SUPPLIED INFORMATION below:

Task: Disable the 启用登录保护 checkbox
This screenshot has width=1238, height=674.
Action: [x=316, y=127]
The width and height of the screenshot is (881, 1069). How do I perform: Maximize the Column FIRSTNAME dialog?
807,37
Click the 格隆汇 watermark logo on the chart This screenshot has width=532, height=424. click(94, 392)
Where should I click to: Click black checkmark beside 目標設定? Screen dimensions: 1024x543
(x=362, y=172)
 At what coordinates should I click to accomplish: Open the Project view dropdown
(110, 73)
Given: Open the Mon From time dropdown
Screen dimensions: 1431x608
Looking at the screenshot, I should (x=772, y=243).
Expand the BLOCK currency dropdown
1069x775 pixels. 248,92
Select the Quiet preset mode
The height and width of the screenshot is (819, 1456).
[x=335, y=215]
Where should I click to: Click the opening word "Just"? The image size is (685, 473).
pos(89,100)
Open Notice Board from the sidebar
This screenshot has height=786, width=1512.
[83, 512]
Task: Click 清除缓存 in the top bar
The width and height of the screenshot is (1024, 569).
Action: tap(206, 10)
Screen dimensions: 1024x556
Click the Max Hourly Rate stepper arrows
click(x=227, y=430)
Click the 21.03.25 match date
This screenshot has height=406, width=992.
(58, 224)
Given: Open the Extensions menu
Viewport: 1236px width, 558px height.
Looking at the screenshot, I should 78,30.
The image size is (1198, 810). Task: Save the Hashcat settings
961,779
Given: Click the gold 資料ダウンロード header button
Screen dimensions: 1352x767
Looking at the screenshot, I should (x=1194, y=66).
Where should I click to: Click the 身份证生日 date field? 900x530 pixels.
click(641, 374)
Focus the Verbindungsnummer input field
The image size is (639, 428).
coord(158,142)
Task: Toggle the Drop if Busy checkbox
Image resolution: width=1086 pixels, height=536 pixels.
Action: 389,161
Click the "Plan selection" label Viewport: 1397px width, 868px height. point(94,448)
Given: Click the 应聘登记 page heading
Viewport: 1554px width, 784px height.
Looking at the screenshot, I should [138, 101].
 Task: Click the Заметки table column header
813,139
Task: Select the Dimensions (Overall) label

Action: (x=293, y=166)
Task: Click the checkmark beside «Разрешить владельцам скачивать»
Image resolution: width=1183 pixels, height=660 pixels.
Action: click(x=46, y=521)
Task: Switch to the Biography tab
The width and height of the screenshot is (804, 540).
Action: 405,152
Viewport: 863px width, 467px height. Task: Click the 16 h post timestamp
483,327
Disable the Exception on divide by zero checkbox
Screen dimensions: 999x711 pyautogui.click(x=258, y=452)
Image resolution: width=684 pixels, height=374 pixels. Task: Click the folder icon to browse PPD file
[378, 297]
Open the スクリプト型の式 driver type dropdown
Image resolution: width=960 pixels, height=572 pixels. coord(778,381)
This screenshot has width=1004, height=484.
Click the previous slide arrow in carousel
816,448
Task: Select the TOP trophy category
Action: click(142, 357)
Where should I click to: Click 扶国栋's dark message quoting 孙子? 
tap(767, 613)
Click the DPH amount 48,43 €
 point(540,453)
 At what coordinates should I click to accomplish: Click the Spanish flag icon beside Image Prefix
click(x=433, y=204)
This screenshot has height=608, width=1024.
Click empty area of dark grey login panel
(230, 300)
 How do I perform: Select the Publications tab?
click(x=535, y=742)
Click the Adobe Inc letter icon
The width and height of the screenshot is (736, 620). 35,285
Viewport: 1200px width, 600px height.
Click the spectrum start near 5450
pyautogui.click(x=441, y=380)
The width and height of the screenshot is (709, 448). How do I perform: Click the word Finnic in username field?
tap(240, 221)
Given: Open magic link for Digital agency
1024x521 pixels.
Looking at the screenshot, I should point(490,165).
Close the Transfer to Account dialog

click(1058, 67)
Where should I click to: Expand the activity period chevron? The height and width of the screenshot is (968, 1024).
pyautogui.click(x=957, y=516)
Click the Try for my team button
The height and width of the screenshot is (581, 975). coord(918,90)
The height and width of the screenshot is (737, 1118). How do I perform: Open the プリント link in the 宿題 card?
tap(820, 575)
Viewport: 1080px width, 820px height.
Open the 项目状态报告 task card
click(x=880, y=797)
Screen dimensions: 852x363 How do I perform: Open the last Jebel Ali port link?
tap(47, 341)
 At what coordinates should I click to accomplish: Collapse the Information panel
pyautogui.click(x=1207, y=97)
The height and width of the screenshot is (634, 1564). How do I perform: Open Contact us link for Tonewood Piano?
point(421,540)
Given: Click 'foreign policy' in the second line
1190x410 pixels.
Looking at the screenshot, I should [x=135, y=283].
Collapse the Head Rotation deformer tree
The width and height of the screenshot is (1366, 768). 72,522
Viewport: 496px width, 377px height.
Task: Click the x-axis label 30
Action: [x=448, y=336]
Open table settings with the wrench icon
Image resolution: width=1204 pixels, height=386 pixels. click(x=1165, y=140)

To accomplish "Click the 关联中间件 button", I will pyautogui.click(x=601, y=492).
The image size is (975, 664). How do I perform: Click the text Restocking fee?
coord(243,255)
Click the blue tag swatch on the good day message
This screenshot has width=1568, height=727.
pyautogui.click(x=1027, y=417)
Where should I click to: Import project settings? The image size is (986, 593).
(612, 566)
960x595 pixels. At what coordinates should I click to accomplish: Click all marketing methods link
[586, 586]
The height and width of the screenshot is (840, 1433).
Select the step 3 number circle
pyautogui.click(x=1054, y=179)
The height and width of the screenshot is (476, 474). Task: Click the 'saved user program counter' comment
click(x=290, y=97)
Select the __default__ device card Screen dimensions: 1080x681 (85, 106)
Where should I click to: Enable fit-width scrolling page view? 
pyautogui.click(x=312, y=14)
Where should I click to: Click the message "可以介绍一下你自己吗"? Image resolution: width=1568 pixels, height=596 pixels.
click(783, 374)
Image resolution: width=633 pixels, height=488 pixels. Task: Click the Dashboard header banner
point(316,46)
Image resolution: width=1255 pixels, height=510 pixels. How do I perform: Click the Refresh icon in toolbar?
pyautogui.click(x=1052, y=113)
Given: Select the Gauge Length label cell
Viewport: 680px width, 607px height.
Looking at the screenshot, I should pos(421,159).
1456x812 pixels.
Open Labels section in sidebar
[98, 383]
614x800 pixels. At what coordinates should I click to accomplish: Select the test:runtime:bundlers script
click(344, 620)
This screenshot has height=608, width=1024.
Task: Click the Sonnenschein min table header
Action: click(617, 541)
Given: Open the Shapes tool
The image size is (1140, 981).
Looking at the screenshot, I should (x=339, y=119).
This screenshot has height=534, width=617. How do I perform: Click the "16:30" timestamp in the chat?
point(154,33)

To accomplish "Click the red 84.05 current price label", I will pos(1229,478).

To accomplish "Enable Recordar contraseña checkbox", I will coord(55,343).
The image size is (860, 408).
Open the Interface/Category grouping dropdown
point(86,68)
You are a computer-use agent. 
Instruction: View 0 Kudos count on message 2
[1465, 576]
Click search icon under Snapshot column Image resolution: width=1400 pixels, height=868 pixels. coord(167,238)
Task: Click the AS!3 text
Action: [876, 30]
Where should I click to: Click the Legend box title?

End of SUPPLIED INFORMATION.

#### WHAT YOU WILL DO:
Word for word, write out each of the records above.

#### TASK RESULT:
Task: Disable the 启用登录保护 checkbox
This screenshot has width=1238, height=674.
Action: [x=316, y=127]
The width and height of the screenshot is (881, 1069). How do I perform: Maximize the Column FIRSTNAME dialog?
807,37
Click the 格隆汇 watermark logo on the chart This screenshot has width=532, height=424. click(94, 392)
Where should I click to: Click black checkmark beside 目標設定? Screen dimensions: 1024x543
(x=362, y=172)
 At what coordinates should I click to accomplish: Open the Project view dropdown
(110, 73)
Given: Open the Mon From time dropdown
Screen dimensions: 1431x608
Looking at the screenshot, I should (x=772, y=243).
Expand the BLOCK currency dropdown
1069x775 pixels. 248,92
Select the Quiet preset mode
The height and width of the screenshot is (819, 1456).
[x=335, y=215]
Where should I click to: Click the opening word "Just"? The image size is (685, 473).
pos(89,100)
Open Notice Board from the sidebar
This screenshot has height=786, width=1512.
[83, 512]
Task: Click 清除缓存 in the top bar
The width and height of the screenshot is (1024, 569).
Action: tap(206, 10)
Screen dimensions: 1024x556
Click the Max Hourly Rate stepper arrows
click(x=227, y=430)
Click the 21.03.25 match date
This screenshot has height=406, width=992.
(58, 224)
Given: Open the Extensions menu
Viewport: 1236px width, 558px height.
Looking at the screenshot, I should 78,30.
The image size is (1198, 810). Task: Save the Hashcat settings
961,779
Given: Click the gold 資料ダウンロード header button
Screen dimensions: 1352x767
Looking at the screenshot, I should (x=1194, y=66).
Where should I click to: Click the 身份证生日 date field? 900x530 pixels.
click(641, 374)
Focus the Verbindungsnummer input field
The image size is (639, 428).
coord(158,142)
Task: Toggle the Drop if Busy checkbox
Image resolution: width=1086 pixels, height=536 pixels.
Action: 389,161
Click the "Plan selection" label Viewport: 1397px width, 868px height. point(94,448)
Given: Click the 应聘登记 page heading
Viewport: 1554px width, 784px height.
Looking at the screenshot, I should [138, 101].
 Task: Click the Заметки table column header
813,139
Task: Select the Dimensions (Overall) label

Action: (x=293, y=166)
Task: Click the checkmark beside «Разрешить владельцам скачивать»
Image resolution: width=1183 pixels, height=660 pixels.
Action: click(x=46, y=521)
Task: Switch to the Biography tab
The width and height of the screenshot is (804, 540).
Action: 405,152
Viewport: 863px width, 467px height. Task: Click the 16 h post timestamp
483,327
Disable the Exception on divide by zero checkbox
Screen dimensions: 999x711 pyautogui.click(x=258, y=452)
Image resolution: width=684 pixels, height=374 pixels. Task: Click the folder icon to browse PPD file
[378, 297]
Open the スクリプト型の式 driver type dropdown
Image resolution: width=960 pixels, height=572 pixels. coord(778,381)
This screenshot has width=1004, height=484.
Click the previous slide arrow in carousel
816,448
Task: Select the TOP trophy category
Action: click(142, 357)
Where should I click to: Click 扶国栋's dark message quoting 孙子? 
tap(767, 613)
Click the DPH amount 48,43 €
 point(540,453)
 At what coordinates should I click to accomplish: Click the Spanish flag icon beside Image Prefix
click(x=433, y=204)
This screenshot has height=608, width=1024.
Click empty area of dark grey login panel
(230, 300)
 How do I perform: Select the Publications tab?
click(x=535, y=742)
Click the Adobe Inc letter icon
The width and height of the screenshot is (736, 620). 35,285
Viewport: 1200px width, 600px height.
Click the spectrum start near 5450
pyautogui.click(x=441, y=380)
The width and height of the screenshot is (709, 448). How do I perform: Click the word Finnic in username field?
tap(240, 221)
Given: Open magic link for Digital agency
1024x521 pixels.
Looking at the screenshot, I should point(490,165).
Close the Transfer to Account dialog

click(1058, 67)
Where should I click to: Expand the activity period chevron? The height and width of the screenshot is (968, 1024).
pyautogui.click(x=957, y=516)
Click the Try for my team button
The height and width of the screenshot is (581, 975). coord(918,90)
The height and width of the screenshot is (737, 1118). How do I perform: Open the プリント link in the 宿題 card?
tap(820, 575)
Viewport: 1080px width, 820px height.
Open the 项目状态报告 task card
click(x=880, y=797)
Screen dimensions: 852x363 How do I perform: Open the last Jebel Ali port link?
tap(47, 341)
 At what coordinates should I click to accomplish: Collapse the Information panel
pyautogui.click(x=1207, y=97)
The height and width of the screenshot is (634, 1564). How do I perform: Open Contact us link for Tonewood Piano?
point(421,540)
Given: Click 'foreign policy' in the second line
1190x410 pixels.
Looking at the screenshot, I should [x=135, y=283].
Collapse the Head Rotation deformer tree
The width and height of the screenshot is (1366, 768). 72,522
Viewport: 496px width, 377px height.
Task: Click the x-axis label 30
Action: [x=448, y=336]
Open table settings with the wrench icon
Image resolution: width=1204 pixels, height=386 pixels. click(x=1165, y=140)

To accomplish "Click the 关联中间件 button", I will pyautogui.click(x=601, y=492).
The image size is (975, 664). How do I perform: Click the text Restocking fee?
coord(243,255)
Click the blue tag swatch on the good day message
This screenshot has width=1568, height=727.
pyautogui.click(x=1027, y=417)
Where should I click to: Import project settings? The image size is (986, 593).
(612, 566)
960x595 pixels. At what coordinates should I click to accomplish: Click all marketing methods link
[586, 586]
The height and width of the screenshot is (840, 1433).
Select the step 3 number circle
pyautogui.click(x=1054, y=179)
The height and width of the screenshot is (476, 474). Task: Click the 'saved user program counter' comment
click(x=290, y=97)
Select the __default__ device card Screen dimensions: 1080x681 (85, 106)
Where should I click to: Enable fit-width scrolling page view? 
pyautogui.click(x=312, y=14)
Where should I click to: Click the message "可以介绍一下你自己吗"? Image resolution: width=1568 pixels, height=596 pixels.
click(783, 374)
Image resolution: width=633 pixels, height=488 pixels. Task: Click the Dashboard header banner
point(316,46)
Image resolution: width=1255 pixels, height=510 pixels. How do I perform: Click the Refresh icon in toolbar?
pyautogui.click(x=1052, y=113)
Given: Select the Gauge Length label cell
Viewport: 680px width, 607px height.
Looking at the screenshot, I should pos(421,159).
1456x812 pixels.
Open Labels section in sidebar
[98, 383]
614x800 pixels. At what coordinates should I click to accomplish: Select the test:runtime:bundlers script
click(344, 620)
This screenshot has height=608, width=1024.
Task: Click the Sonnenschein min table header
Action: click(617, 541)
Given: Open the Shapes tool
The image size is (1140, 981).
Looking at the screenshot, I should (x=339, y=119).
This screenshot has height=534, width=617. How do I perform: Click the "16:30" timestamp in the chat?
point(154,33)

To accomplish "Click the red 84.05 current price label", I will pos(1229,478).

To accomplish "Enable Recordar contraseña checkbox", I will coord(55,343).
The image size is (860, 408).
Open the Interface/Category grouping dropdown
point(86,68)
You are a computer-use agent. 
Instruction: View 0 Kudos count on message 2
[1465, 576]
Click search icon under Snapshot column Image resolution: width=1400 pixels, height=868 pixels. coord(167,238)
Task: Click the AS!3 text
Action: [876, 30]
Where should I click to: Click the Legend box title?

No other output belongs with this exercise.